Question

Correlation of gene expression values using tpms and normalized counts

2

Entering edit mode

taliaferrojm ▴ 20

@taliaferrojm-20819

Last seen 4.9 years ago

Hi Mike,

I have two RNA seq samples. I quantified them both using salmon. I then want log2 fold change in expression at the gene level (forget p values and replicates for now).
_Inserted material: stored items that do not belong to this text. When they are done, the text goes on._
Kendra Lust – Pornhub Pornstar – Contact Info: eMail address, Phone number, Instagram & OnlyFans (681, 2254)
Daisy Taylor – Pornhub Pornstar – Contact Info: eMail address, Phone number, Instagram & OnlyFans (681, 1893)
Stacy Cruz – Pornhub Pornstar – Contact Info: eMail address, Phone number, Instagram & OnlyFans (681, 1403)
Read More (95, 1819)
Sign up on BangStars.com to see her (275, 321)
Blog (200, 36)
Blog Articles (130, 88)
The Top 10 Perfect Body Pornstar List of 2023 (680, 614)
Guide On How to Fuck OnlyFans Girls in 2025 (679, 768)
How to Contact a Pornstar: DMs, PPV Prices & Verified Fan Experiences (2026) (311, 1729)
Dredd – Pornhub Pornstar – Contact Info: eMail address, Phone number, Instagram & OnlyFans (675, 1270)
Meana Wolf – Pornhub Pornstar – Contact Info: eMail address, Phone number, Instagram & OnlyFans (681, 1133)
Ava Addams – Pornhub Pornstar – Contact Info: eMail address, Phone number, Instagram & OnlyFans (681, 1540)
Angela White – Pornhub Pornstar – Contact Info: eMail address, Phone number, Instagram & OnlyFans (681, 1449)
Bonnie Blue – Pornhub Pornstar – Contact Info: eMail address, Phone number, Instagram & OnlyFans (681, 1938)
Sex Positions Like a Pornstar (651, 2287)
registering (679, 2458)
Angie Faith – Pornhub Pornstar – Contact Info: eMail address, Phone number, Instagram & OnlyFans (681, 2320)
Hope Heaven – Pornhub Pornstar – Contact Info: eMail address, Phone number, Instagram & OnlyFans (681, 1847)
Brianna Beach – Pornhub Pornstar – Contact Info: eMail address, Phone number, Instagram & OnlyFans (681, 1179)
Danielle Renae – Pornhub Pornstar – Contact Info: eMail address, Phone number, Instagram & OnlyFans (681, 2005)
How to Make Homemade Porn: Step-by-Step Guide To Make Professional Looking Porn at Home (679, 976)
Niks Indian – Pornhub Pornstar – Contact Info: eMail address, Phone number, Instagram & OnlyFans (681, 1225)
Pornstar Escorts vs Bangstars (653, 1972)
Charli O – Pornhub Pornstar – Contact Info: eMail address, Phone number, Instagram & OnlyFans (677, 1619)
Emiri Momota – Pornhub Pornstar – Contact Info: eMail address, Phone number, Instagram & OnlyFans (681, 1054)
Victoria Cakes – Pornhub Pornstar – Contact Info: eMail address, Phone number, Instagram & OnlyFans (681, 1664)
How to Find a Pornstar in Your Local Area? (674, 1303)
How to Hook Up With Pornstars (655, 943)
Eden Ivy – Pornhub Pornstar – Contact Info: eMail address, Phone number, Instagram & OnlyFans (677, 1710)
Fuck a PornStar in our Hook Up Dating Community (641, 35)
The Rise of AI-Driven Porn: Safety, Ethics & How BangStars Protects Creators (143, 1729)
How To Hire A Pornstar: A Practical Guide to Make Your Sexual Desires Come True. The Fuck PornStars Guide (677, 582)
I compiled gene-level expression values using tximport. However, if I take the ratio of tpm values, I get a different result than if I take the ratio of DEseq-calculated normalized counts. The two ratios are perfectly correlated, but the tpm ratios are offset from 0 in a way that doesn’t make biological sense to me (see attached plot). Is there some kind of normalization that happens for tpm values that is causing this?
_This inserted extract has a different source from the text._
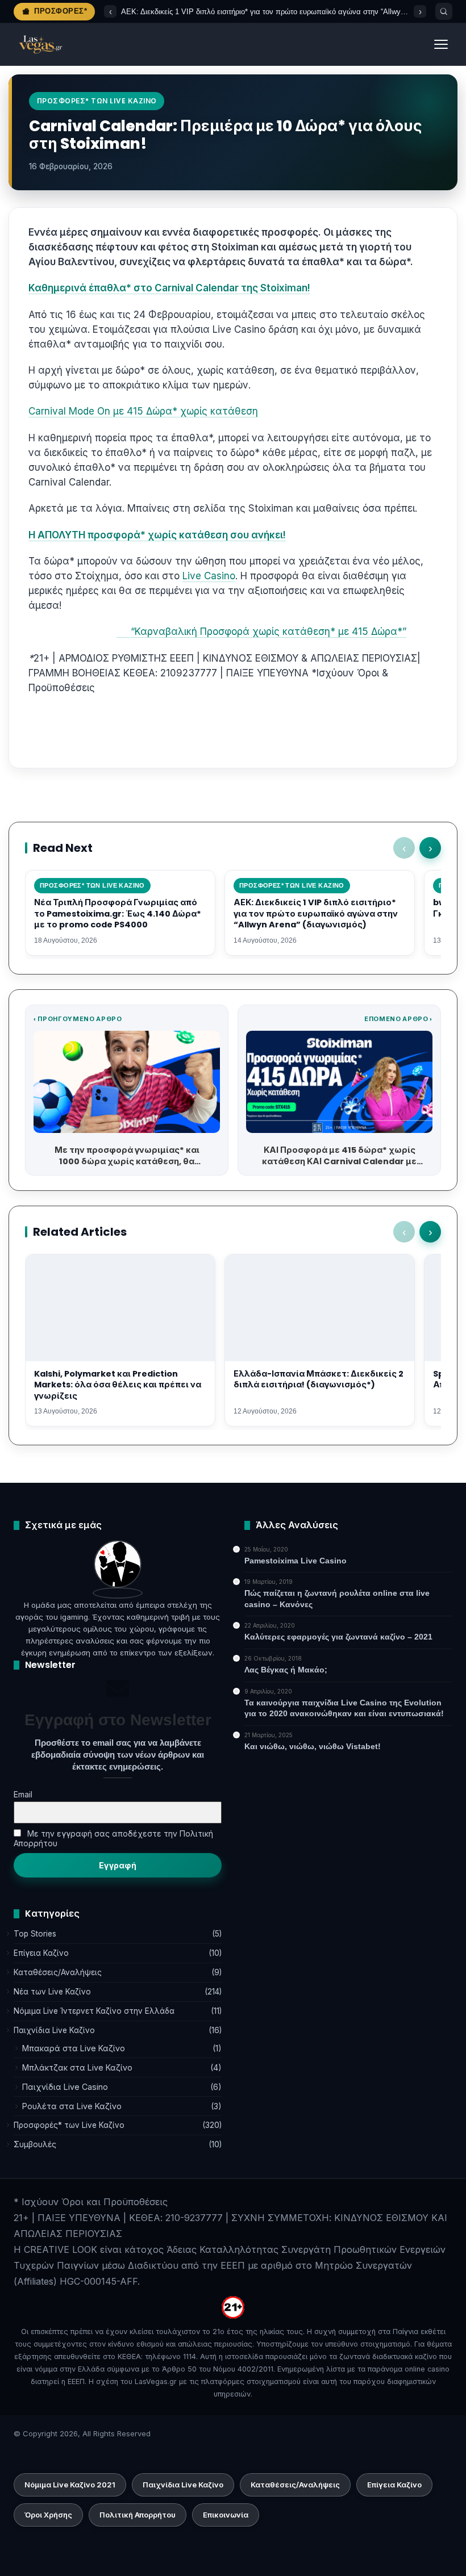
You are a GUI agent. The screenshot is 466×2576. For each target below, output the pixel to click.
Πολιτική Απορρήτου (137, 2514)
I'm sure I'm missing something here that is very obvious. Thanks for your help.

library(tidyverse)
library(DESeq2)
library(tximport)
library(biomaRt)


#Get tx/gene relationships
mart <- biomaRt::useMart("ENSEMBL_MART_ENSEMBL", dataset = "mmusculus_gene_ensembl", host='www.ensembl.org')
t2g <- biomaRt::getBM(attributes = c('ensembl_transcript_id', 'ensembl_gene_id', 'external_gene_name', 'refseq_mrna'), mart = mart)
t2g <- dplyr::rename(t2g, target_id= ensembl_transcript_id, ext_gene = external_gene_name)
ens2gene <- t2g[,c(2,3)]
colnames(ens2gene)[2] <- 'Gene'
ens2gene <- unique(ens2gene)

#tximport
base_dir <- '~/Documents/MIT/Localization/Fmr1Deletion/Fmr1Rescue/salmon'

sample_id <- c('CAD_FMR1KO_FMR1_neurite_rep1', 'CAD_FMR1KO_FMR1_neurite_rep2', 'CAD_FMR1KO_FMR1_neurite_rep3', 
               'CAD_FMR1KO_FMR1_soma_rep1', 'CAD_FMR1KO_FMR1_soma_rep2', 'CAD_FMR1KO_FMR1_soma_rep3', 
               'CAD_FMR1KO_GFP_neurite_rep1', 'CAD_FMR1KO_GFP_neurite_rep2', 'CAD_FMR1KO_GFP_neurite_rep3', 
               'CAD_FMR1KO_GFP_soma_rep1', 'CAD_FMR1KO_GFP_soma_rep2', 'CAD_FMR1KO_GFP_soma_rep3', 
               'CAD_FMR1KO_RGG_neurite_rep1', 'CAD_FMR1KO_RGG_neurite_rep2', 'CAD_FMR1KO_RGG_neurite_rep3', 
               'CAD_FMR1KO_RGG_soma_rep1', 'CAD_FMR1KO_RGG_soma_rep2', 'CAD_FMR1KO_RGG_soma_rep3', 
               'CAD_LoxP_GFP_neurite_rep1', 'CAD_LoxP_GFP_neurite_rep2', 'CAD_LoxP_GFP_neurite_rep3', 
               'CAD_LoxP_GFP_soma_rep1', 'CAD_LoxP_GFP_soma_rep2', 'CAD_LoxP_GFP_soma_rep3')
salm_dirs <- sapply(sample_id, function(id) file.path(base_dir, id, 'quant.sf'))
tx2gene <- t2g[,c(1,2)]
colnames(tx2gene) <- c('TXNAME', 'GENEID')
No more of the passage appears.